Makena Coffman, associate professor of urban
and regional planning at the University of Hawaii
at Manoa, said the program would be more successful if the time-of-use rates were the default rates
and the flat rate was the option.
“For it to be really effective, research has shown that the default matters,” Coffman said. “If everyone is put onto TOU and they are allowed to opt out, for example, it will garner much much more participation, and from a wider range of customers.”
HECO’s pilot program is an opt-in program.
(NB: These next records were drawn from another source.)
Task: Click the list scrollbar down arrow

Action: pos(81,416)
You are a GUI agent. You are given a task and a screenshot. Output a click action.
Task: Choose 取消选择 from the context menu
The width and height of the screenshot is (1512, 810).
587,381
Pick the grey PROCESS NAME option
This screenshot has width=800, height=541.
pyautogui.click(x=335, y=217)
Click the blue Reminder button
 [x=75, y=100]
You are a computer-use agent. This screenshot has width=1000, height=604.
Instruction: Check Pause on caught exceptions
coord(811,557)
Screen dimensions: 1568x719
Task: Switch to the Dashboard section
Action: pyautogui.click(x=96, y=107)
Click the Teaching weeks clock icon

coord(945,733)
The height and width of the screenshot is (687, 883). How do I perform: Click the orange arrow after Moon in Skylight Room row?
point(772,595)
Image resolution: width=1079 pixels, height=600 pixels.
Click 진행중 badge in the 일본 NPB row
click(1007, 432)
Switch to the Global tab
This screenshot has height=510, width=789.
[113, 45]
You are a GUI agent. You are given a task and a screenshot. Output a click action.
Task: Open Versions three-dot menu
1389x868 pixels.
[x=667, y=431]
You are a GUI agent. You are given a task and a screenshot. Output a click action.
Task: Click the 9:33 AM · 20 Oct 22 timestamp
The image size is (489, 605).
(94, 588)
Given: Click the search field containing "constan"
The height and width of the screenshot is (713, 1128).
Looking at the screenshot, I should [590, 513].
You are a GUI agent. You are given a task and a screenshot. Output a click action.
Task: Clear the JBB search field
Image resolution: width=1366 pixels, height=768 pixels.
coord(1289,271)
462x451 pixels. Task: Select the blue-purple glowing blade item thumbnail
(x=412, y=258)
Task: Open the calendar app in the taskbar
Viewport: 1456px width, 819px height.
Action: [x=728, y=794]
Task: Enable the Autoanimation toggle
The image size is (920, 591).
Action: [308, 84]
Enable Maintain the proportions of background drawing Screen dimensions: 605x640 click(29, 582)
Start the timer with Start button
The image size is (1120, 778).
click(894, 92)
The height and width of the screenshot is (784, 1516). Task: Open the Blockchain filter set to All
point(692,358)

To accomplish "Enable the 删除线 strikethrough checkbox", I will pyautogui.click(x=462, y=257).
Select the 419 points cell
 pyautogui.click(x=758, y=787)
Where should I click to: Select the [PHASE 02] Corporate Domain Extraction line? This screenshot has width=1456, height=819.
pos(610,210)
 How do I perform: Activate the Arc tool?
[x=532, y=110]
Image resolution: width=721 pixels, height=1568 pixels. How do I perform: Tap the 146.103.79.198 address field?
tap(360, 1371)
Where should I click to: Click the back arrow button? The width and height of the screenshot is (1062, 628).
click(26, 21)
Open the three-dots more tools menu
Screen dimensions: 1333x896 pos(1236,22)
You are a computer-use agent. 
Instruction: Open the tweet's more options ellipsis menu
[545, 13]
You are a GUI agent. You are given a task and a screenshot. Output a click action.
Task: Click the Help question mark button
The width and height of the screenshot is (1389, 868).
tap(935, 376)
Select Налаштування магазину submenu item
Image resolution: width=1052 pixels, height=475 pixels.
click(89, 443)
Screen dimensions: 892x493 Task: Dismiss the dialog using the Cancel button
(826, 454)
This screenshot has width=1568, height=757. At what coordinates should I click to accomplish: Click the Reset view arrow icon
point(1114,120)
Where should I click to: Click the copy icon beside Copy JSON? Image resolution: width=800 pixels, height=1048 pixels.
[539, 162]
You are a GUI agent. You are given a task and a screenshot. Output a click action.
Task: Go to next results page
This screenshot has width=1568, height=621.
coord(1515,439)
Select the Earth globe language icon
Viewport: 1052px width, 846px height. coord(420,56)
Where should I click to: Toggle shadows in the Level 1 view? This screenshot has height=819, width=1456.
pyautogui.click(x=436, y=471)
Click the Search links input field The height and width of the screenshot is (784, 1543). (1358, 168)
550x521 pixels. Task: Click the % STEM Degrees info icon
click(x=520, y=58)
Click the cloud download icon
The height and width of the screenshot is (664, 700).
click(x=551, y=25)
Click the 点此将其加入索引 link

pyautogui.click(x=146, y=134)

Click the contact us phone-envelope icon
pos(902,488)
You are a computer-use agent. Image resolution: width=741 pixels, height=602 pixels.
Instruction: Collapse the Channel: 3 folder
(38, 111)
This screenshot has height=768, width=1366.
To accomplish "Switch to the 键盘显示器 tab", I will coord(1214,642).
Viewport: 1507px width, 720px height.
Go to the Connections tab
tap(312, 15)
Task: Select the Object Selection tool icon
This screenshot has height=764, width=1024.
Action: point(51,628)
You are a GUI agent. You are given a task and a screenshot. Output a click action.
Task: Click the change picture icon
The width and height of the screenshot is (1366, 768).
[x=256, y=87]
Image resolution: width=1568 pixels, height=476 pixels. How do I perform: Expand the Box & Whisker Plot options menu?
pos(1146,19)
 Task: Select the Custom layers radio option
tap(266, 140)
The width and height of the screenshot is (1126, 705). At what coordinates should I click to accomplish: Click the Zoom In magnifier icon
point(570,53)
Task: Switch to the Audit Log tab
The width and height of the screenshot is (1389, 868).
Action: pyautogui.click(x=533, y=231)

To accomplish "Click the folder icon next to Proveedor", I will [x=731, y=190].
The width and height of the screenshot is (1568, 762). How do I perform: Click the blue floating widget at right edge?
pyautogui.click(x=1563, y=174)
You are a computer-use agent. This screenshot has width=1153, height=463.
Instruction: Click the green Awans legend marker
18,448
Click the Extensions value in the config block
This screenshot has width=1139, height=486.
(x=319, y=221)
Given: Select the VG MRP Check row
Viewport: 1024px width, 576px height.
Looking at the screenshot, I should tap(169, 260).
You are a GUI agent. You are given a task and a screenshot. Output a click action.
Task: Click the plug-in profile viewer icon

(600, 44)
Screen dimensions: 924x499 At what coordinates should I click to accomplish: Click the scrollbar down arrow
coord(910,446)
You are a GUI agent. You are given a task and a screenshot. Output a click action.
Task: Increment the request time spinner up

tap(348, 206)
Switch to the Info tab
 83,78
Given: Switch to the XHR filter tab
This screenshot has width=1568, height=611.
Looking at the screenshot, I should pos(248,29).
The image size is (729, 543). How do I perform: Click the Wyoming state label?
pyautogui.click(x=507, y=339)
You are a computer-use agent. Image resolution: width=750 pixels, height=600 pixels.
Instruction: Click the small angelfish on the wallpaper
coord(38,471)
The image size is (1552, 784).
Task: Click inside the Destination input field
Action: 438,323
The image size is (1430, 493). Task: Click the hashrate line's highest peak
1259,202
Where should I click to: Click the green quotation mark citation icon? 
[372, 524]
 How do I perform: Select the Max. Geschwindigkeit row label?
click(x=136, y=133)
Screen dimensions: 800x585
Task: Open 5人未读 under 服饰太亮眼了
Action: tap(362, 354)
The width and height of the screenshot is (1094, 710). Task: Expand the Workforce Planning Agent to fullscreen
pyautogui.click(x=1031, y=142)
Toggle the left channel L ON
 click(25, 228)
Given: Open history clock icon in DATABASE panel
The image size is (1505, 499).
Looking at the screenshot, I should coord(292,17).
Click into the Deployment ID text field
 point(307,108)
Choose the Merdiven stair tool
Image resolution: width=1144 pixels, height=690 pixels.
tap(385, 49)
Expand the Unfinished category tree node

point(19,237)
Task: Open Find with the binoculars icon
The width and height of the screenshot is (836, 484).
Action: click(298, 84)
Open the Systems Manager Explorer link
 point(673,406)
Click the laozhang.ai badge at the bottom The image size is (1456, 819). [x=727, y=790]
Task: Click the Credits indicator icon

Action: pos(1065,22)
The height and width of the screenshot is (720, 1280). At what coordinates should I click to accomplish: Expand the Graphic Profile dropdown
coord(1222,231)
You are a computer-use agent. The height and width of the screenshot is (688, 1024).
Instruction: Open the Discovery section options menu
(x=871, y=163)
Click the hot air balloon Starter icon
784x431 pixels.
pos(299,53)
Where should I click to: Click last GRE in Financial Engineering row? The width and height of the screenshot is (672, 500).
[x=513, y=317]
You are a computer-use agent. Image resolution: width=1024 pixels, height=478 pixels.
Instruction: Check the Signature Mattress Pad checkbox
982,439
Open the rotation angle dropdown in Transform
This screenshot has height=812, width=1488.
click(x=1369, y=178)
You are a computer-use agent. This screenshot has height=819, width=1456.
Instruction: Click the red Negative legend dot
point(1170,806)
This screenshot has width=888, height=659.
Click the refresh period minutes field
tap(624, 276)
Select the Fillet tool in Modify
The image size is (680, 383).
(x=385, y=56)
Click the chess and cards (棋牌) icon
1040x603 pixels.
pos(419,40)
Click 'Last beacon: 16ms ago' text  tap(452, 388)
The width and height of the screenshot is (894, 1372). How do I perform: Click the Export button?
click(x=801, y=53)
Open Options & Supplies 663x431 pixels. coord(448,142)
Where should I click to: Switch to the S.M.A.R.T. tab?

There were 290 residents who tried the program and chose to go back to the regular rate structure.
Customers are allowed
to leave at any time without a penalty.
Brian Kealoha, executive director of Hawaii
Energy, the state’s ratepayer-funded energy-efficiency program, said for the program to be the most effective, there must be enough incentives for people to change their
behavior.
“Hawaiian Electric’s
rolling out of this pilot program is an important first step,” Kealoha said. “While the number of participants in the program needs to be considered, a true measure of success will be determined by whether enough information has been captured to structure optimal time-of-use rates that will meaningfully shift customers’ energy habits moving forward.”
HECO said data is not available on whether the time-of-use rate created a shift in energy use among the pilot participants.
Kauai Island Utility
Cooperative’s yearlong
pilot program, which offered a 25 percent discount to residents using energy during daytime hours,
did not significantly motivate residents to shift their load from peak evening hours, according to a
report in May.
KIUC estimates that the shift of energy use among its 350 participants was
1.5 megawatts, which is about 2 percent of Kauai’s peak usage.